Data shown:
*-*-*

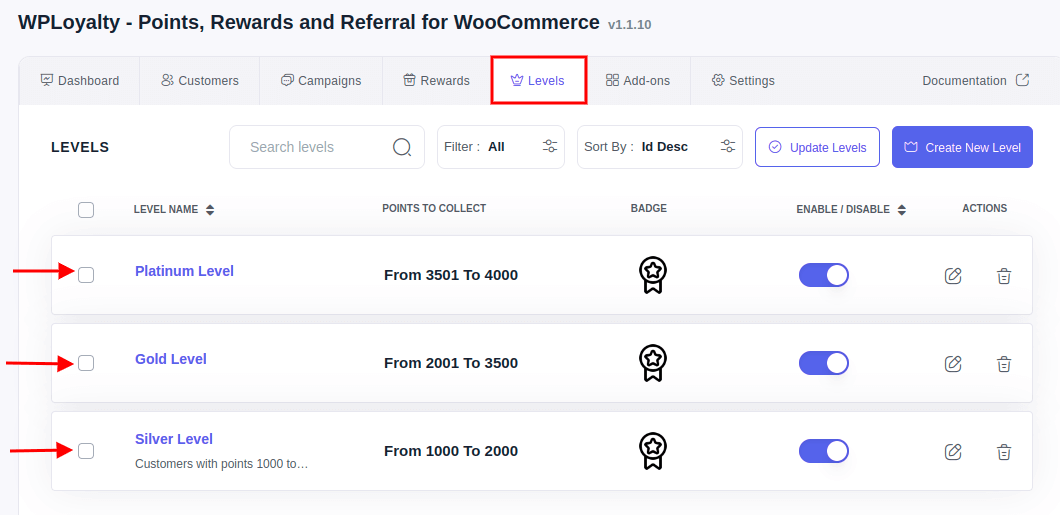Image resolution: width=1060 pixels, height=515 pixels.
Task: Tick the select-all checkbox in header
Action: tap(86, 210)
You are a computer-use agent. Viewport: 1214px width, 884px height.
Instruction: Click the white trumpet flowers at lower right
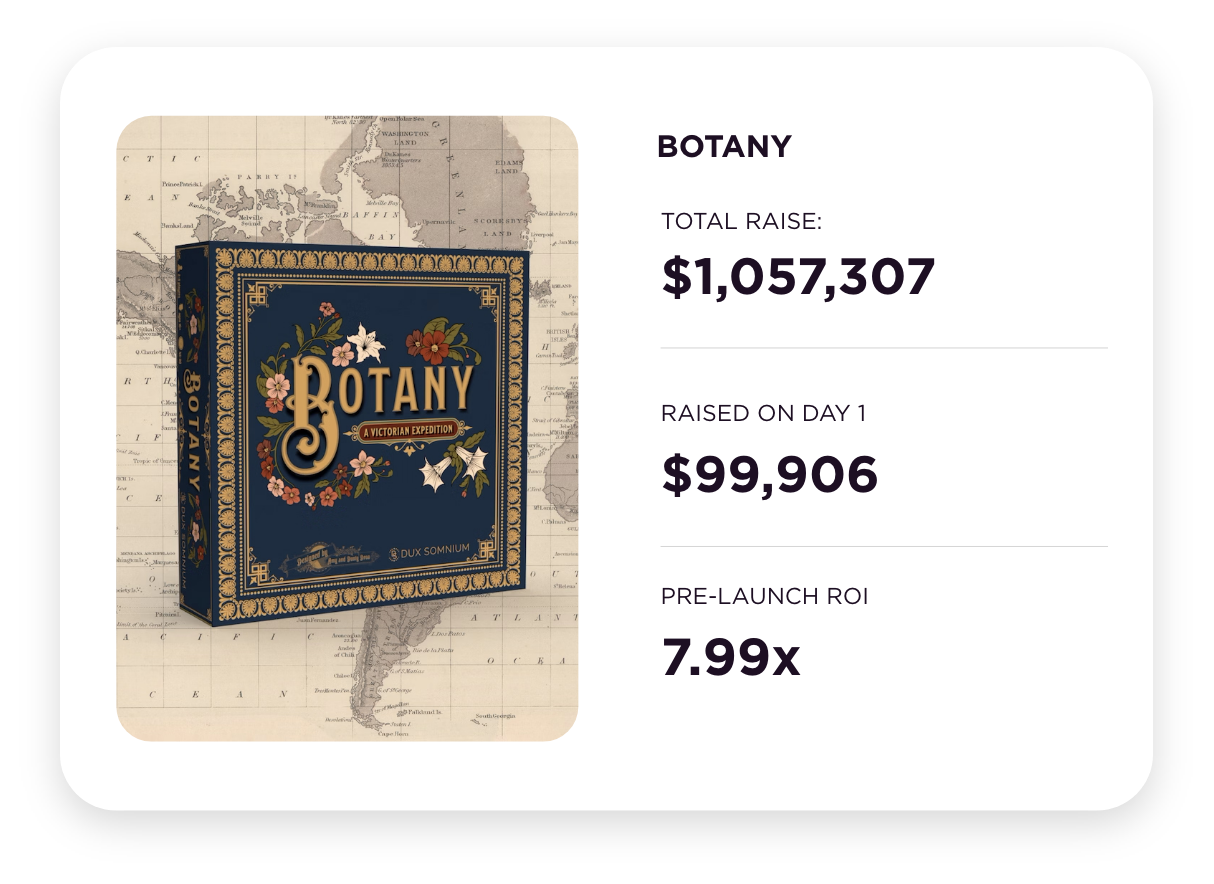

*-*-*

Exercise details:
Reproduce every line of the entries above word for word, leaving out the pictures.

Complete output:
Image resolution: width=1060 pixels, height=515 pixels.
Task: Tick the select-all checkbox in header
Action: tap(86, 210)
You are a computer-use agent. Viewport: 1214px width, 884px height.
Instruction: Click the white trumpet flowers at lower right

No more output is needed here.